The Millionaires v. the Billionaires

With the NFL’s contract set to expire on March 3, and rumors of a lockout gaining momentum, fans are not only wondering if there will be a 2011-12 football season, they’re already blaming the NLFPA (National Football League Players Association) for this predicament.  For whatever reason, it’s the players and their union who usually get blamed in these disputes.  Rarely do fans direct their hostility toward the owners.

Correspondingly, it’s amazing how many people still believe that professional athletes didn’t coalesce into labor unions until relatively recently—during the turbulent 1960s—and that these collectives were formed as a result of collusion between greedy sports agents, opportunistic lawyers, and militant athletes.

But sports unions have been around for over a century.  The Brotherhood of Professional Base Ball Players (note that “Baseball” was two words) was established way back in 1885, during Grover Cleveland’s first term as president.  Professional athletes formed their own union while this country was still in the horse and buggy era.  Indeed, the first Model T Ford wouldn’t roll off the assembly line for another 23 years.

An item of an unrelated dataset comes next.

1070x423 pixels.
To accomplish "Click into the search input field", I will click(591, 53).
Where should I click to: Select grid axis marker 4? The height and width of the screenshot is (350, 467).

There’s no shortage of myths about pro athletes, their wages, and their unions.  Here are three of the most common:

Myth #1:  These guys don’t need a union.

For openers, if they didn’t have a union, they wouldn’t have minimum salaries, defined pensions, guaranteed work rules, or grievance procedures.  They wouldn’t have these things because they wouldn’t have had the muscle to obtain them.  Professional athletes need a union for the same reason nurses, airline pilots and autoworkers need one.  Without a union, they’d be at the mercy of the owners.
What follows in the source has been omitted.